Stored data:
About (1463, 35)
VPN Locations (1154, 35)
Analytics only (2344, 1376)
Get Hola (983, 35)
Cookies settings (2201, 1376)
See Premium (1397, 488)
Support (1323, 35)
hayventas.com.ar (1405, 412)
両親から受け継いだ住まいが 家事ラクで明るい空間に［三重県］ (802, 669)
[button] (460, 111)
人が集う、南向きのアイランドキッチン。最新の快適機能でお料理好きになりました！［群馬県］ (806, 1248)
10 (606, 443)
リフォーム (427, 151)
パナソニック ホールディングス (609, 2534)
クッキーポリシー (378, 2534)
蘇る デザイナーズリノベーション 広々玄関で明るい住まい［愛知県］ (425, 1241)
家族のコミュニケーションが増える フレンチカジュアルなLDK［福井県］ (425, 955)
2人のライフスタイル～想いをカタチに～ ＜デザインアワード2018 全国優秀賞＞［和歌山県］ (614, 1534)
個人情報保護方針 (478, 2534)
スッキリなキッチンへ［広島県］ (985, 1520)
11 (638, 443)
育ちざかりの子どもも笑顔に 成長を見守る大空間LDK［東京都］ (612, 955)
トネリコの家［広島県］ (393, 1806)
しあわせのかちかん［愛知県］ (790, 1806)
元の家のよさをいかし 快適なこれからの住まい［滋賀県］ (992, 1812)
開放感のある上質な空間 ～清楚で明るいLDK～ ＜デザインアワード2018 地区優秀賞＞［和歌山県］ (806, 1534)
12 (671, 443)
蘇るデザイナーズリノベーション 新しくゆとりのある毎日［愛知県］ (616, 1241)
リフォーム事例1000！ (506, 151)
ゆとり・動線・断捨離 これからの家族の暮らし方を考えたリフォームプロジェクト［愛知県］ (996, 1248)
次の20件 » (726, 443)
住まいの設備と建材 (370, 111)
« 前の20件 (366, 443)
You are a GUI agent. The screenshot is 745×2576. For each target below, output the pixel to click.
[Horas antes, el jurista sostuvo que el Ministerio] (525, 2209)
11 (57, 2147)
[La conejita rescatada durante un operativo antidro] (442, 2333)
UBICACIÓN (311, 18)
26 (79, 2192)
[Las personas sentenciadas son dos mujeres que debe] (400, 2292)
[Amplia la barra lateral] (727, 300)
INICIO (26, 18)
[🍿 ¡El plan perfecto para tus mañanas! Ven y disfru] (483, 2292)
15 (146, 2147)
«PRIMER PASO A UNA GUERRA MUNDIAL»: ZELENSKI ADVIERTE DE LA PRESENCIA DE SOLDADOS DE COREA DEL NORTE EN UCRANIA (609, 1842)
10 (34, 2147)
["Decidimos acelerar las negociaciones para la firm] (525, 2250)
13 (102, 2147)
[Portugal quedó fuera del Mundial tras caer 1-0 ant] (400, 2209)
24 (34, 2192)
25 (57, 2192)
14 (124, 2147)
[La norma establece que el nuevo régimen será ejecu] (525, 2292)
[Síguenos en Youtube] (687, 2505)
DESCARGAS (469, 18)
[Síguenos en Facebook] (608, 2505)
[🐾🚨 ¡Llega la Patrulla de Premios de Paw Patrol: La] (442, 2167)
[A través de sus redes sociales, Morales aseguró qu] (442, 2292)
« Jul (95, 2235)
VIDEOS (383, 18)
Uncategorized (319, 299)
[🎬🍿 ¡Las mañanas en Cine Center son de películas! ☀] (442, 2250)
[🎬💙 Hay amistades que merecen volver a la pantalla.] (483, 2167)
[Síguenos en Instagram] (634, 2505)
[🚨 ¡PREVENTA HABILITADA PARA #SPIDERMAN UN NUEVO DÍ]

_AIM OF THE EXERCISE_. What you need to do is retype all the entries exactly as written.

_YOUR RESPONSE_.
About (1463, 35)
VPN Locations (1154, 35)
Analytics only (2344, 1376)
Get Hola (983, 35)
Cookies settings (2201, 1376)
See Premium (1397, 488)
Support (1323, 35)
hayventas.com.ar (1405, 412)
両親から受け継いだ住まいが 家事ラクで明るい空間に［三重県］ (802, 669)
[button] (460, 111)
人が集う、南向きのアイランドキッチン。最新の快適機能でお料理好きになりました！［群馬県］ (806, 1248)
10 (606, 443)
リフォーム (427, 151)
パナソニック ホールディングス (609, 2534)
クッキーポリシー (378, 2534)
蘇る デザイナーズリノベーション 広々玄関で明るい住まい［愛知県］ (425, 1241)
家族のコミュニケーションが増える フレンチカジュアルなLDK［福井県］ (425, 955)
2人のライフスタイル～想いをカタチに～ ＜デザインアワード2018 全国優秀賞＞［和歌山県］ (614, 1534)
個人情報保護方針 (478, 2534)
スッキリなキッチンへ［広島県］ (985, 1520)
11 (638, 443)
育ちざかりの子どもも笑顔に 成長を見守る大空間LDK［東京都］ (612, 955)
トネリコの家［広島県］ (393, 1806)
しあわせのかちかん［愛知県］ (790, 1806)
元の家のよさをいかし 快適なこれからの住まい［滋賀県］ (992, 1812)
開放感のある上質な空間 ～清楚で明るいLDK～ ＜デザインアワード2018 地区優秀賞＞［和歌山県］ (806, 1534)
12 (671, 443)
蘇るデザイナーズリノベーション 新しくゆとりのある毎日［愛知県］ (616, 1241)
リフォーム事例1000！ (506, 151)
ゆとり・動線・断捨離 これからの家族の暮らし方を考えたリフォームプロジェクト［愛知県］ (996, 1248)
次の20件 » (726, 443)
住まいの設備と建材 (370, 111)
« 前の20件 (366, 443)
You are a GUI agent. The screenshot is 745×2576. For each target below, output the pixel to click.
[Horas antes, el jurista sostuvo que el Ministerio] (525, 2209)
11 (57, 2147)
[La conejita rescatada durante un operativo antidro] (442, 2333)
UBICACIÓN (311, 18)
26 (79, 2192)
[Las personas sentenciadas son dos mujeres que debe] (400, 2292)
[Amplia la barra lateral] (727, 300)
INICIO (26, 18)
[🍿 ¡El plan perfecto para tus mañanas! Ven y disfru] (483, 2292)
15 (146, 2147)
«PRIMER PASO A UNA GUERRA MUNDIAL»: ZELENSKI ADVIERTE DE LA PRESENCIA DE SOLDADOS DE COREA DEL NORTE EN UCRANIA (609, 1842)
10 (34, 2147)
["Decidimos acelerar las negociaciones para la firm] (525, 2250)
13 (102, 2147)
[Portugal quedó fuera del Mundial tras caer 1-0 ant] (400, 2209)
24 (34, 2192)
25 (57, 2192)
14 (124, 2147)
[La norma establece que el nuevo régimen será ejecu] (525, 2292)
[Síguenos en Youtube] (687, 2505)
DESCARGAS (469, 18)
[Síguenos en Facebook] (608, 2505)
[🐾🚨 ¡Llega la Patrulla de Premios de Paw Patrol: La] (442, 2167)
[A través de sus redes sociales, Morales aseguró qu] (442, 2292)
« Jul (95, 2235)
VIDEOS (383, 18)
Uncategorized (319, 299)
[🎬🍿 ¡Las mañanas en Cine Center son de películas! ☀] (442, 2250)
[🎬💙 Hay amistades que merecen volver a la pantalla.] (483, 2167)
[Síguenos en Instagram] (634, 2505)
[🚨 ¡PREVENTA HABILITADA PARA #SPIDERMAN UN NUEVO DÍ]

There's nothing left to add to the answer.